Ik trok de kraag van mijn jas omhoog en huiverde. De kreet ‘Marrr-thaaa!’ klonk nog in mijn oren.
Op het Leidseplein keek ik wat suffig naar het gewriemel van het verkeer. Langzaam slenterde ik naar huis en sloot mij op in mijn kamer.
Sinds ik hier de vergrotingen had gemaakt, was ik er niet meer geweest. De negatieven lagen nog op tafel en het glansapparaat stond slordig in een hoek. Hier had ik Huize Gods ontdekt en had het kindergezichtje van Martha Carrier mij getroffen.

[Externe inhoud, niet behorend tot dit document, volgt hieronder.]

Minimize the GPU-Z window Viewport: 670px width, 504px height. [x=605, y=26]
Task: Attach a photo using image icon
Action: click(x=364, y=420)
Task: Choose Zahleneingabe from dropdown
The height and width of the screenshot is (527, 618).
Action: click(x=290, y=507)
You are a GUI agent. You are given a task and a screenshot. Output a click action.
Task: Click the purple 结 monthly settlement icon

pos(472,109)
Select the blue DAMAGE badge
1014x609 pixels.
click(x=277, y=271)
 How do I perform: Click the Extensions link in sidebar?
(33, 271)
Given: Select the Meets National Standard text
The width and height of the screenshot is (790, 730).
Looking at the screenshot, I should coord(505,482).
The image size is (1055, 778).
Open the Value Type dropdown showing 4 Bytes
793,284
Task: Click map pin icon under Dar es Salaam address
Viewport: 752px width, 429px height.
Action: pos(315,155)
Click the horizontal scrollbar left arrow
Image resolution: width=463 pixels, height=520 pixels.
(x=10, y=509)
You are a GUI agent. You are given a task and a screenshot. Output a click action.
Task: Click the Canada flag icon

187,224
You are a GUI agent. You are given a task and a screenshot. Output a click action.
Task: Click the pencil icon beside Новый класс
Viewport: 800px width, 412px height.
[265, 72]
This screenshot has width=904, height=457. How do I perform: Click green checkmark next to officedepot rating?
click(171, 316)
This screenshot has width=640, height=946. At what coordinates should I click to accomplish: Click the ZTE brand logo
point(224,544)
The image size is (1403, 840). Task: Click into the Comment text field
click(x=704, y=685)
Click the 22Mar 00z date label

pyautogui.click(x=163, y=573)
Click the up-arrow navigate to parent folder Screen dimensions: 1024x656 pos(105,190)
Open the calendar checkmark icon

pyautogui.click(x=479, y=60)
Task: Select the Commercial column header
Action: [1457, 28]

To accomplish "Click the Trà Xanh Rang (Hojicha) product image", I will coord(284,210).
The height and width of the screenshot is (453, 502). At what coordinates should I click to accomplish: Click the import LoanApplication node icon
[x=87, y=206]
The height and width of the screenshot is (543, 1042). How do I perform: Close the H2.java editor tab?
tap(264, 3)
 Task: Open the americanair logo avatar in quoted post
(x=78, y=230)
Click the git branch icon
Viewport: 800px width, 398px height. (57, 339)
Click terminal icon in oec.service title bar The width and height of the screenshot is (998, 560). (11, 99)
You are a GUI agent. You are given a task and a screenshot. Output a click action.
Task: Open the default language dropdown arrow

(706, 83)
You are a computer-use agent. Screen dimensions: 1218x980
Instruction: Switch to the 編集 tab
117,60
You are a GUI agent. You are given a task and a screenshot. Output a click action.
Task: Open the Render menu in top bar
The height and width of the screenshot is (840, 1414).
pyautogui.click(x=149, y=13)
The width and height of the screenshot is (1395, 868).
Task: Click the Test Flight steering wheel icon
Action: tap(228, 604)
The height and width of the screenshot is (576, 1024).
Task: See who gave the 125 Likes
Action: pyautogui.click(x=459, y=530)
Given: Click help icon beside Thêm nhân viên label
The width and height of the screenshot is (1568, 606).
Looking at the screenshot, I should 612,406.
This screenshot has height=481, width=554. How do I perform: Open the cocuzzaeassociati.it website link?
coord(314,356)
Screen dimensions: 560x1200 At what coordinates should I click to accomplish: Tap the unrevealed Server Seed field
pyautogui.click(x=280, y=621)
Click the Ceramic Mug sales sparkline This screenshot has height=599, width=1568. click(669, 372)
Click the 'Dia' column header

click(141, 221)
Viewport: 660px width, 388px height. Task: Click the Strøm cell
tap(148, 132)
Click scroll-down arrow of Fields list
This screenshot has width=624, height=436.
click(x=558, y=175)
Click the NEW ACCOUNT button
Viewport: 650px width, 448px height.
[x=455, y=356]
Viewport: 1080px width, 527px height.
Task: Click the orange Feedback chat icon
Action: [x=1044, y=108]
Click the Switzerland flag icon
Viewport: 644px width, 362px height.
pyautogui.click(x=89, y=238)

Martha Carrier… plotseling schrok ik op. Martha Carrier… Ik moest naar Laren.
Ze hadden mijn wagentje al zien aankomen en stonden beiden aan de deur. Ze drukten mij hartelijk de hand en spraken woorden van begroeting. Ik luisterde intens; niet naar hun woorden, maar naar de toon, en trachtte elke nuance te analyseren.
Verholen gluurde ik naar hun gezichten. Ik was bang voor een verwijtende blik. Nu ik alles wist, betwijfelde ik of mijn besluit wel juist was geweest.
Maar ik las geen verwijt in hun ogen. Ze scharrelden om mij heen.
Ik kreeg geen gelegenheid om hen te observeren. Ze hielpen mij uit mijn jas en leidden mij naar de kamer. Daar drukten ze mij in een fauteuil.
“We lazen het in de krant,” zei Dick.
Ze zaten nu tegenover mij op de bank. Ze zaten dicht bij elkaar.
“Je hebt de lichamen gevonden.”
Ik knikte.
Truus zag er bijzonder lief uit, lieftalliger dan ooit.
Plotseling viel mijn oog op de pop. Ze hing bij de schoorsteen aan een draadje aan het plafond. Ze was iets veranderd. Ze had nu een tweede oog en het groene rokje bolde over een bezemsteeltje. Het uitpuilende houtwol was niet meer te zien. Aan haar vormloze voeten staken een paar kleine slofjes.
“Hoe vind je onze heks?” vroeg Dick.
“Prachtig.”
“Truus heeft haar aangekleed. Vind je het niet knap?”
Hij lachte.
“Het verraadt een artistieke aanleg.”
Hij trok haar plagend naar zich toe. Ze verzette zich niet. “Ze had nog ergens een oud poppenlijf liggen.”
Ik keek naar Truus. Ze had een blos op haar wangen. Toen ik haar wat langer bleef aankijken, schoof ze nog dichter naar Dick en legde haar arm om zijn schouders. Het gebaar was iets te nadrukkelijk. Intussen hield ze haar blauwe ogen onafgebroken op mij gericht.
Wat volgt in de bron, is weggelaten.